→ Text extract
---

FIG. 1 shows configurations of the lower endless belt 12 and each pulley 14 in a state
where the upper endless belt 13 and the pulleys 15 on and between which the upper
endless belt 13 is extended are dismounted from the sheet transport mechanism 10.
[0029] Next, a configuration of the first sheet shifting mechanism 20 will be described
in detail with reference to FIG. 1 to FIG. 3. The first sheet shifting mechanism 20
shifts, in the width direction, the sheet which is transported in a state of being
gripped between the paired upper and lower endless belts 12 and 13 of the sheet transport
mechanism 10. More specifically, as shown in FIG. 1 and FIG. 2, the first sheet shifting
mechanism 20 includes skew rollers 22, 24 that are skewed relative to the extending
direction (that is, the up-down direction in FIG. 1) of the transport path 2. When
the sheet that is transported in a state of being gripped between the paired upper
and lower endless belts 12 and 13 contacts with the skew rollers 22, 24, the sheet
is shifted in the width direction. As shown in FIG. 1, in the plurality of skew rollers
22 and 24, the direction in which each first skew roller 22 is skewed relative to
the extending direction of the transport path 2 and the direction in which each second
skew roller 24 is skewed relative thereto, are different from each other. As shown
in FIG. 1, the pair of left and right first skew rollers 22 are disposed so as to
be aligned along the width direction, and the pair of left and right second skew rollers
24 are disposed so as to be aligned along the width direction. The second skew rollers
24 are disposed downstream of the first skew rollers 22 in the sheet transporting
direction in the transport path 2. The first skew rollers 22 are rotated in synchronization
with each other by a driving motor 23m described below. The second skew rollers 24
are rotated in synchronization with each other by a driving motor 25m described below.
[0030] As described below, each first skew roller 22 and each second skew roller 24 are
movable in the up-down direction in FIG. 2 independently of the skew rollers oriented
in the other directions. Specifically, each first skew roller 22 and each second skew
roller 24 are movable between a shift position (indicated by a solid line in FIG.
2) at which the roller contacts with the surface of the sheet transported along the
transport path 2, and a retracted position (indicated by an alternate long and two
short dashes line in FIG. 2) at which the roller is retracted upward from the transport
path 2 and does not contact with the surface of the sheet transported along the transport
path 2. Furthermore, a friction member such as rubber is disposed on the outer circumferential
surface of each of the skew rollers 22, 24. When each of the skew rollers 22, 24 contacts
with the surface of the sheet transported along the transport path 2, a friction force
caused between the sheet and each of the skew rollers 22, 24 is higher than a friction
force caused between the sheet and the pair of upper and lower endless belts 12 and
13. Therefore, the sheet is moved along the orientation (that is, the orientation
of the skew relative to the extending direction of the transport path 2) of the skew
rollers 22, 24 due to the friction force caused between the sheet and each of the
skew rollers 22, 24. Thus, in a case where the sheet transported along the transport
path 2 contacts with the first skew rollers 22 when the first skew rollers 22 are
each positioned at the shift position and the second skew rollers 24 are each positioned
at the retracted position, the sheet is shifted in the leftward direction in FIG.

---

→ Given data
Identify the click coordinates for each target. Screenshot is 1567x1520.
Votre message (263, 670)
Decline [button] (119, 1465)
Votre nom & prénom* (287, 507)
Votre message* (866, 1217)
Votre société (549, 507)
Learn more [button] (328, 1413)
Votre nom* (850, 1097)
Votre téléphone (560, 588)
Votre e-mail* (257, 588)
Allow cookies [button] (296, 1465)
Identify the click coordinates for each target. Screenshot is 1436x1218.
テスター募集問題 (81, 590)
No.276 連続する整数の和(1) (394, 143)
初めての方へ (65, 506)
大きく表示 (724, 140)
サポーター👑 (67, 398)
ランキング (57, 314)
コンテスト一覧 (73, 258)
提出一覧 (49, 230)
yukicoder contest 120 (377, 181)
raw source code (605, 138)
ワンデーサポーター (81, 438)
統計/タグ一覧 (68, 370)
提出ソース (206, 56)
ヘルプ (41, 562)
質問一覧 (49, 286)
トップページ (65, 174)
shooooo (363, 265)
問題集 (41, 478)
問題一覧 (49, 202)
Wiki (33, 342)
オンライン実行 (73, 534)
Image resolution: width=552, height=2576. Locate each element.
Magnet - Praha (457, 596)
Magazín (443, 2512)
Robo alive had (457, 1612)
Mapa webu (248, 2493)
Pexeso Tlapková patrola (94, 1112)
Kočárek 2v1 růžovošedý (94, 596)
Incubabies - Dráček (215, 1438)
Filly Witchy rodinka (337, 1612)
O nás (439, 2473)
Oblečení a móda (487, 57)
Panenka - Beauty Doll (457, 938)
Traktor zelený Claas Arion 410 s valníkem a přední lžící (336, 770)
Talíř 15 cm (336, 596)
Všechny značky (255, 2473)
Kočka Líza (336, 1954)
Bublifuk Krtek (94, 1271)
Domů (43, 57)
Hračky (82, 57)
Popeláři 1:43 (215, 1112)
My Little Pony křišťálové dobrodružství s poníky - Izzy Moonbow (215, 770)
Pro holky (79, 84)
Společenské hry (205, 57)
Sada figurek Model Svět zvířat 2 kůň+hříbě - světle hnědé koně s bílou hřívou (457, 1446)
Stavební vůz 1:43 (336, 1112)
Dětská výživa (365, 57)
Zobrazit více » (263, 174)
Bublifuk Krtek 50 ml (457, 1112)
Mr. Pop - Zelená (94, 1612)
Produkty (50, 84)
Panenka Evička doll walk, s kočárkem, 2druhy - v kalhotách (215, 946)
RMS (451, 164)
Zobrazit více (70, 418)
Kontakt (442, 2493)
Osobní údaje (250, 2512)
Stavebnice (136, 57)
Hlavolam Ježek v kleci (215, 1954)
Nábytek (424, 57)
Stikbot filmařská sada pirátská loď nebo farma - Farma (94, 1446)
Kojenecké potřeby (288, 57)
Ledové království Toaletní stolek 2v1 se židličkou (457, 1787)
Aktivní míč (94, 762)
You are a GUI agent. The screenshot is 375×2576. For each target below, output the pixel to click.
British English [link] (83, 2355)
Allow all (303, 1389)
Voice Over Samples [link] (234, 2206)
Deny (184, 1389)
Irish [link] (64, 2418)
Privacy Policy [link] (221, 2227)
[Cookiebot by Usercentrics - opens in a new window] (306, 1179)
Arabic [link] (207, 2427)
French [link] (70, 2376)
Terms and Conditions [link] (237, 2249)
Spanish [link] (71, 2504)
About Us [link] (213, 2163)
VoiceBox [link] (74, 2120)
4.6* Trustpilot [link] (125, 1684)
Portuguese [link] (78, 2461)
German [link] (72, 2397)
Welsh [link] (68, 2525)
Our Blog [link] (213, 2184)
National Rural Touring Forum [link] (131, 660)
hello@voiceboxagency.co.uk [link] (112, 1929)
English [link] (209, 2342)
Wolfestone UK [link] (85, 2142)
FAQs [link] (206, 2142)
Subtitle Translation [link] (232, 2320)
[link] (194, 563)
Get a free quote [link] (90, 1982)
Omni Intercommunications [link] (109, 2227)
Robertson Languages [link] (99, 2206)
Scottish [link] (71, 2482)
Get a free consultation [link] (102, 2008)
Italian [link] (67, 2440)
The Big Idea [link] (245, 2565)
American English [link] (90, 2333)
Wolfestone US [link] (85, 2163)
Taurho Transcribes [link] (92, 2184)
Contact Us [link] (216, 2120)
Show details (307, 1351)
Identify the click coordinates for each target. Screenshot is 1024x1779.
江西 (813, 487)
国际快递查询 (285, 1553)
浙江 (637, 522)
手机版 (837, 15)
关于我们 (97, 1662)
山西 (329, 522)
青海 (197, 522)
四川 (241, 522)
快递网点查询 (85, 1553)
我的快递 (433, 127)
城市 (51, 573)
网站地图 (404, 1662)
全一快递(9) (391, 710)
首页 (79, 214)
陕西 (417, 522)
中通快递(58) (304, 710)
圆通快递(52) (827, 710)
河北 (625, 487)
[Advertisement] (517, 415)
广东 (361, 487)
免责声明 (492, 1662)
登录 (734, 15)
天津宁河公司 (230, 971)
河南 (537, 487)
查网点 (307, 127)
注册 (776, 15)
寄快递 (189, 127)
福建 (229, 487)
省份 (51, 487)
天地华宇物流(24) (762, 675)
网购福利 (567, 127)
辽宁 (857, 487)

---

→ What you will do
Resume the passage on the skew-roller sheet shifting mechanism from the point where it stops. You won't need the items.

→ Answer for the task
1. Meanwhile, in a case where the sheet transported along the transport path 2 contacts
with the second skew rollers 24 when the first skew rollers 22 are each positioned
at the retracted position and the second skew rollers 24 are each positioned at the
shift position, the sheet is shifted in the rightward direction in FIG. 1. In the
present embodiment, in the first sheet shifting mechanism 20, the first skew rollers
22 and the second skew rollers 24 can be each positioned at the retracted position.
In this case, the sheet transported by the sheet transport mechanism 10 is not shifted
along the width direction by the first sheet shifting mechanism 20. That is, the first
sheet shifting mechanism 20 can selectively shift the sheet transported by the sheet
transport mechanism 10 along the width direction. The first skew rollers 22 and the
second skew rollers 24 are each skewed relative to the extending direction of the
transport path 2 at a constant angle. Therefore, when the first skew rollers 22 and
the second skew rollers 24 each contact with the sheet, a distance (hereinafter, also
referred to as shift amount) over which the sheet is moved in the width direction
is constant.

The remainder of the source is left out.